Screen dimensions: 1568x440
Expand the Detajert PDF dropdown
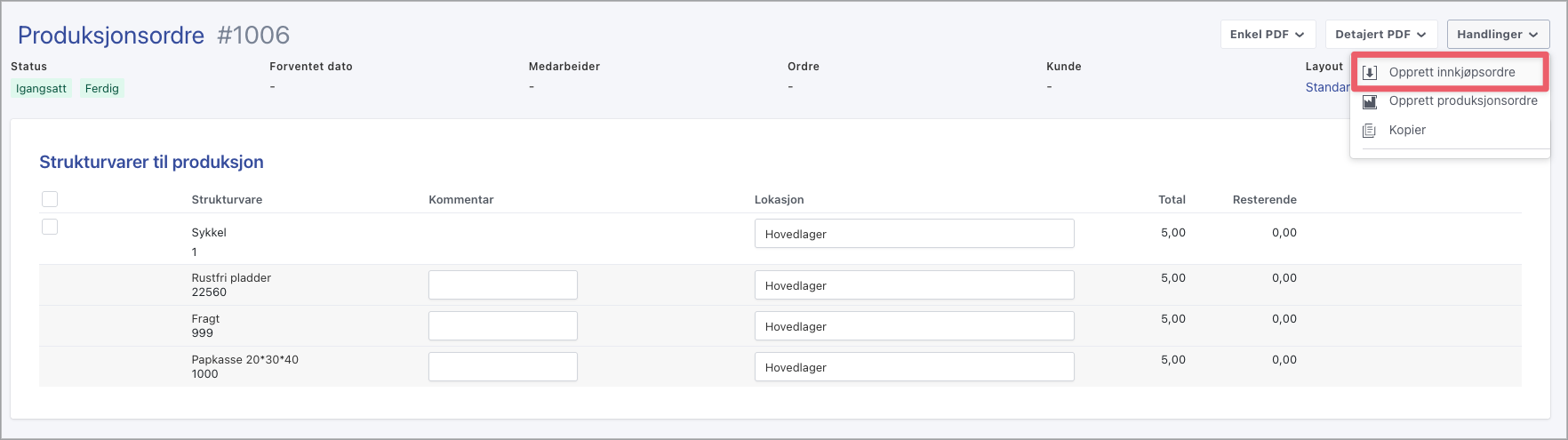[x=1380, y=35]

• • •

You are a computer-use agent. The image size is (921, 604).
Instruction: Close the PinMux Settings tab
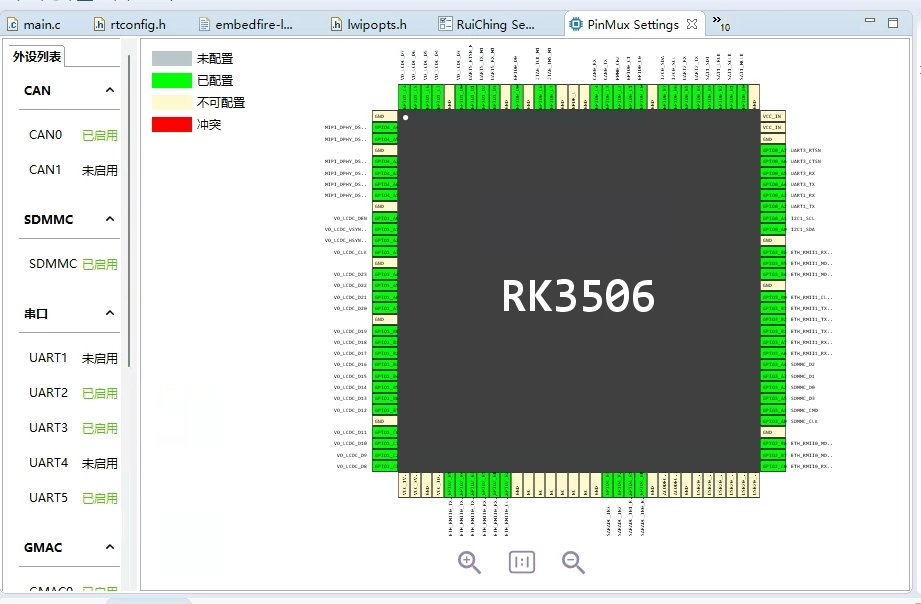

• • •

### What you need to do
Return, with no change at all, every line in the entries above from the line containing "You are a computer-use" through the line containing "Instruction: Close the PinMux Settings tab".

### Solution for this task
You are a computer-use agent. The image size is (921, 604).
Instruction: Close the PinMux Settings tab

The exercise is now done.